India lifts ban on printing Kashmir newspapers amid unrest


Authorities in Indian-controlled Kashmir lifted a three-day ban on the publication of newspapers imposed during massive anti-India protests that left dozens of people dead and hundreds injured, and editors said they will decide together whether to resume publication later Tuesday.

“Government conveyed to us that it was a mistake. But we will require their reassurances about safety of our workers, reporters and printing presses,” Masood Hussain, a senior journalist and editor of English weekly Kashmir Life, said. Editors had denounced the ban as “gagging and enforcing emergency on media.”

The largest street protests in recent years in the disputed region erupted more than a week ago after Indian troops killed a popular young rebel leader.

State government spokesman and Education Minister Nayeem Akhtar said when the ban was imposed Friday that it was aimed at “saving lives and strengthening peace efforts”.

Police raided newspaper offices, detained printing press workers and seized tens of thousands of local newspapers. In addition to the printing ban, cellular and internet services were absent and landline phone access limited, except in Kashmir’s main city of Srinagar.

The information void was fuelling a cycle of rumours in the restive region.

The protests, marked by clashes between rock-throwing Kashmiris and troops firing live ammunition, pellet guns and tear gas, persisted despite a strict curfew in place for the eleventh straight day Tuesday. Streets were mostly deserted otherwise, and with shops still closed, people were trying to cope with shortages of food, medicine and other necessities.

The latest fatality was reported on Tuesday after a woman injured in Indian army firing overnight died in a hospital in Srinagar, a police officer said.

Two people, including a woman, were killed in the clash late Monday after soldiers fired at rock-throwing protesters in southern Qazigund area, said the officer speaking on a customary condition of anonymity.

The clashes have killed at least 46 people, mostly teens and young men, and a policeman since July 9. Nearly 2,000 civilians and about 1,600 government troops have been injured.

Separatist leaders have extended their strike call until Thursday afternoon followed by a shutdown and protests on Friday. The key leaders, Syed Ali Geelani, Mirwaiz Umar Farooq and Yasin Malik, in a statement late Monday said Indian leaders were “blinded by their own propaganda … to the extent that (they’re) unable to understand and accept the genuineness of people’s anger and self-drive for freedom and justice.”

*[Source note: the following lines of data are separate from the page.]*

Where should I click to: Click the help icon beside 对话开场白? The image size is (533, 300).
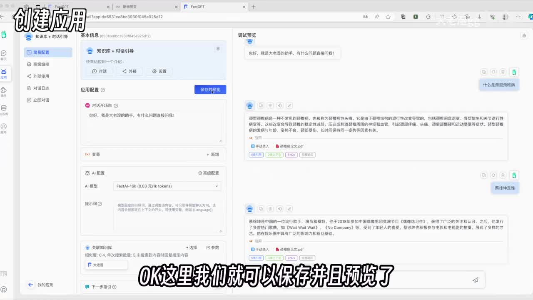coord(116,106)
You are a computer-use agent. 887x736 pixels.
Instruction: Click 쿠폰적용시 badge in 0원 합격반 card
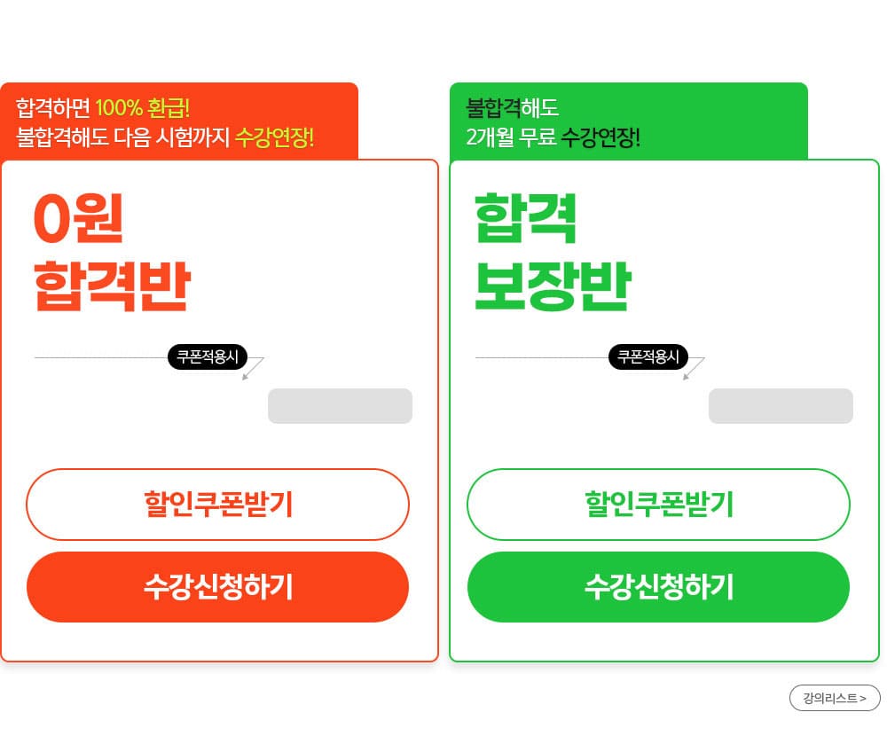pos(208,357)
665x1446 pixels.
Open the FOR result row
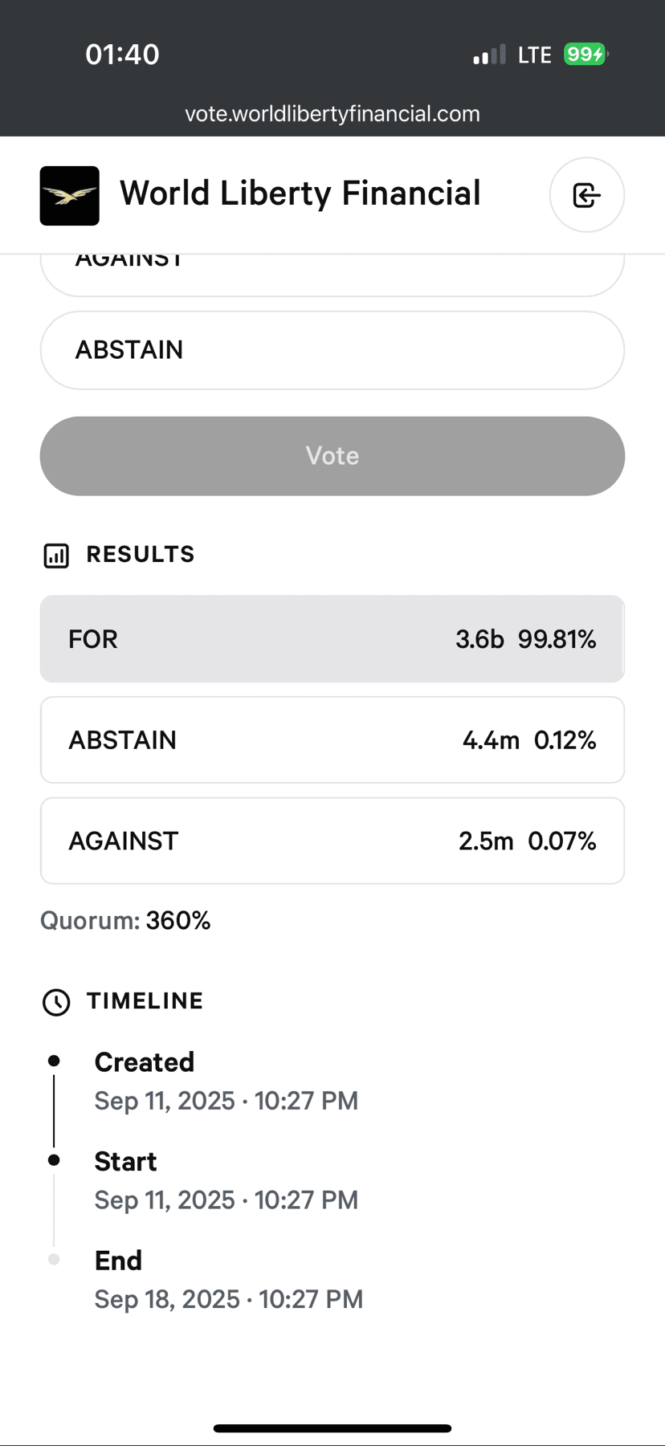pos(333,639)
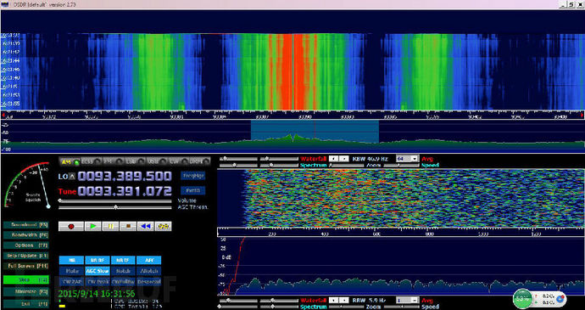This screenshot has width=585, height=310.
Task: Toggle the Mute button
Action: pos(71,271)
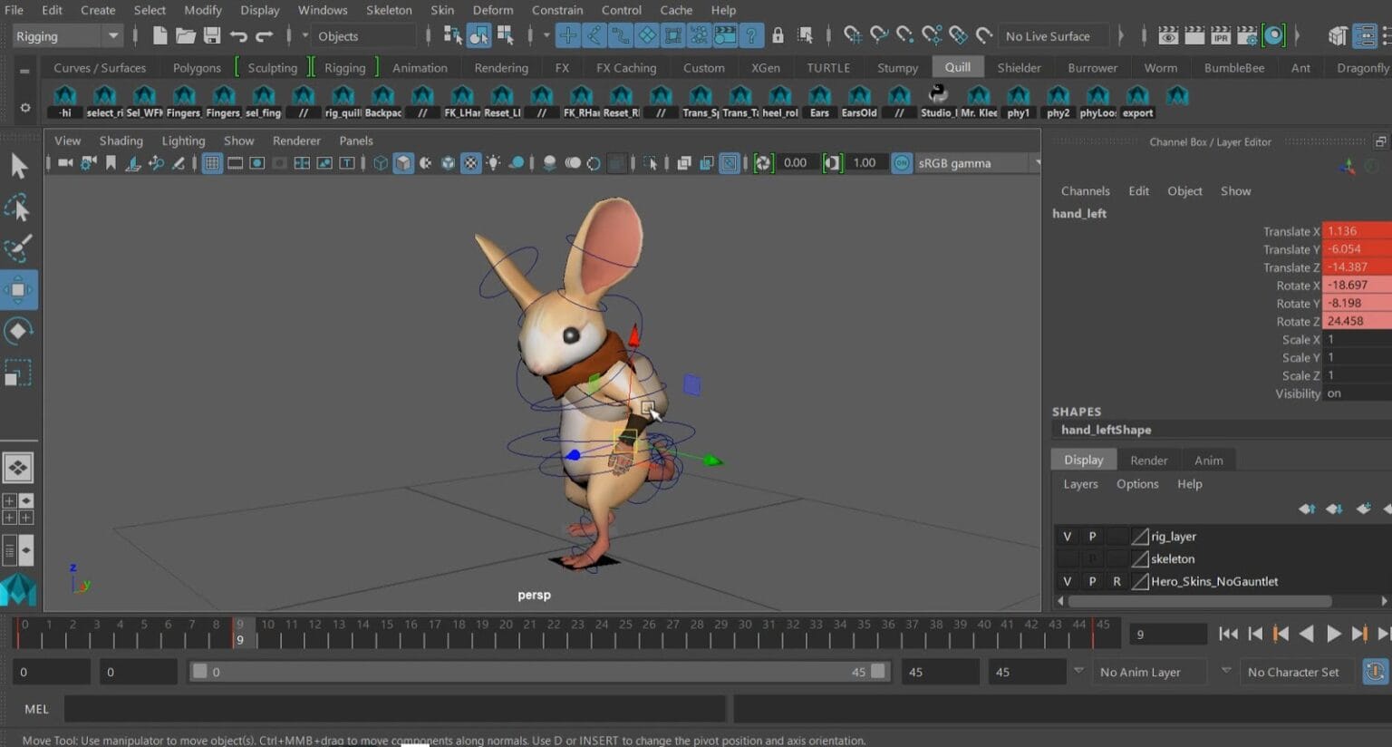This screenshot has height=747, width=1392.
Task: Open the Render view clapboard icon
Action: (1166, 36)
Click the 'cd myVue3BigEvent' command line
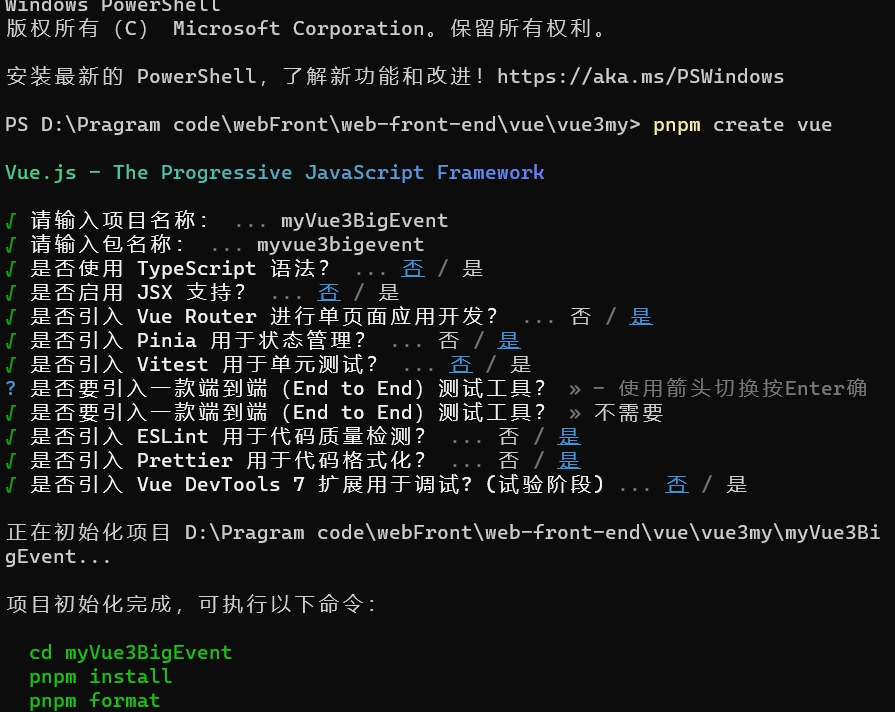This screenshot has width=895, height=712. click(x=131, y=652)
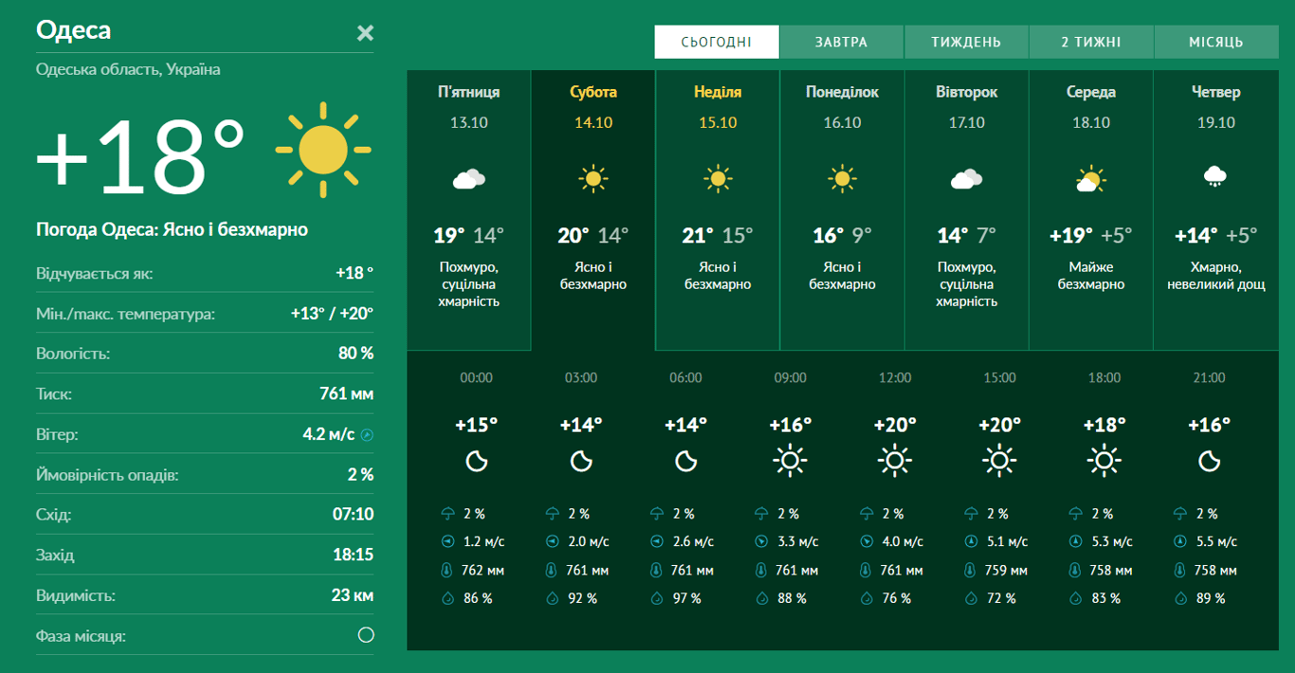Click the moon phase circle icon
The height and width of the screenshot is (673, 1295).
coord(366,635)
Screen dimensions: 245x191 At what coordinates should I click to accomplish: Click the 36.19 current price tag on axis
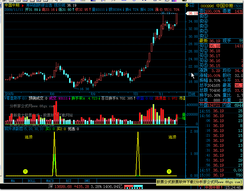click(x=192, y=13)
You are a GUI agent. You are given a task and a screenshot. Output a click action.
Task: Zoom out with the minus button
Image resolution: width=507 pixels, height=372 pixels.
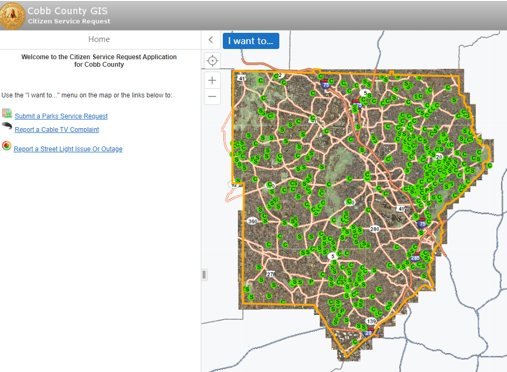212,97
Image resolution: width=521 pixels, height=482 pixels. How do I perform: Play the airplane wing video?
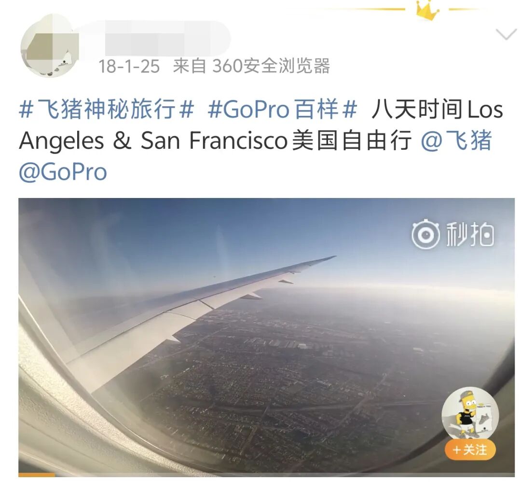266,336
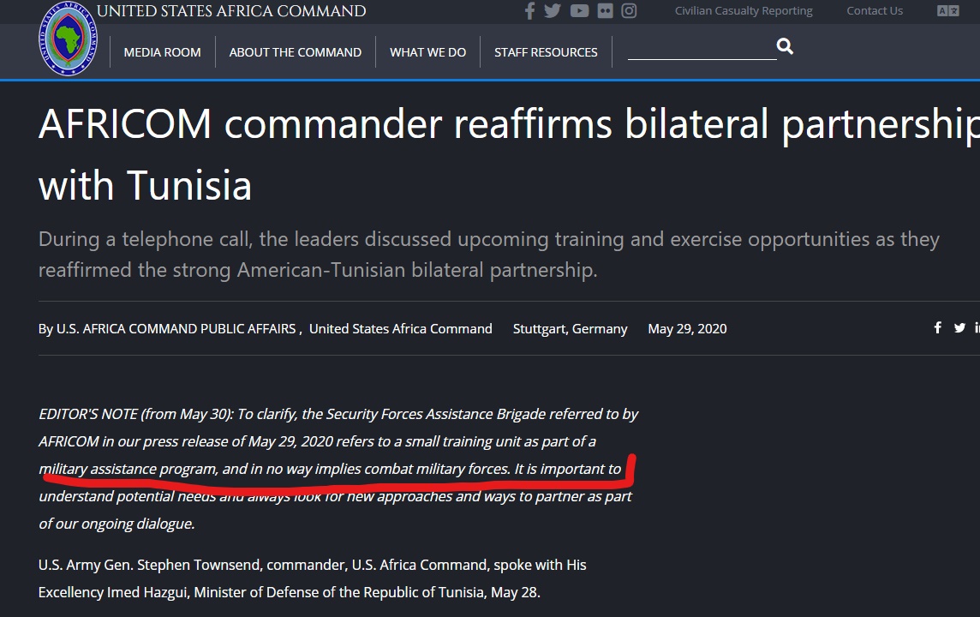Click the search magnifier icon
Screen dimensions: 980x617
(785, 46)
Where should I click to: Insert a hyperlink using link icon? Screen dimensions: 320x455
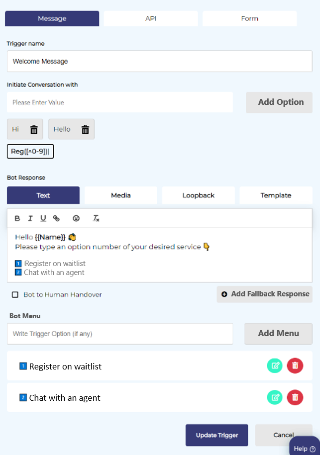tap(56, 218)
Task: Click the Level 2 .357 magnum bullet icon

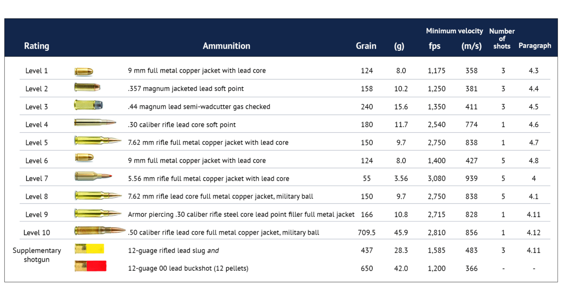Action: coord(87,88)
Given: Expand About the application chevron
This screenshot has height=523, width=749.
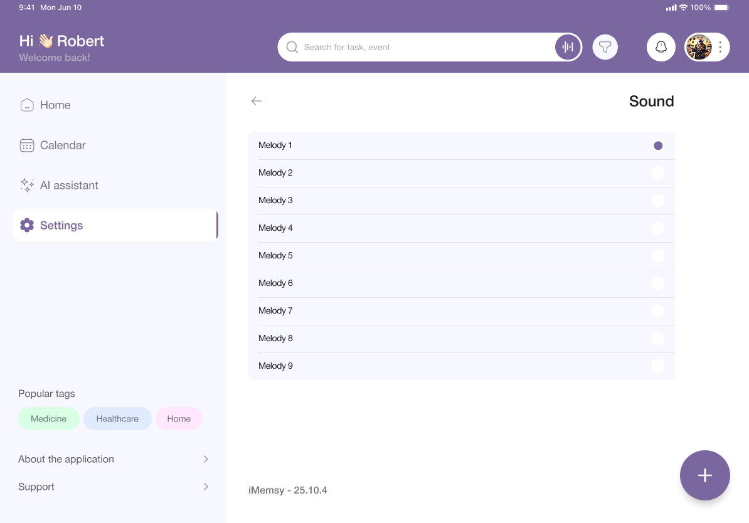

Meanwhile, the state government’s political adviser, Amitabh Mattoo, said the decision to temporarily ban newspaper publication was imposed without the knowledge of the state’s top elected official, Mehbooba Mufti.

“Sometimes decisions taken at a local level is not something the highest authority approves of. There was some miscommunication,” he said. “We need to know who took the decision on the ban. We will take action once the crisis is over,” he told New Delhi-based NDTV news channel late Monday.

Since 1989, more than 68,000 people have been killed in the uprising against Indian rule and the subsequent Indian military crackdown.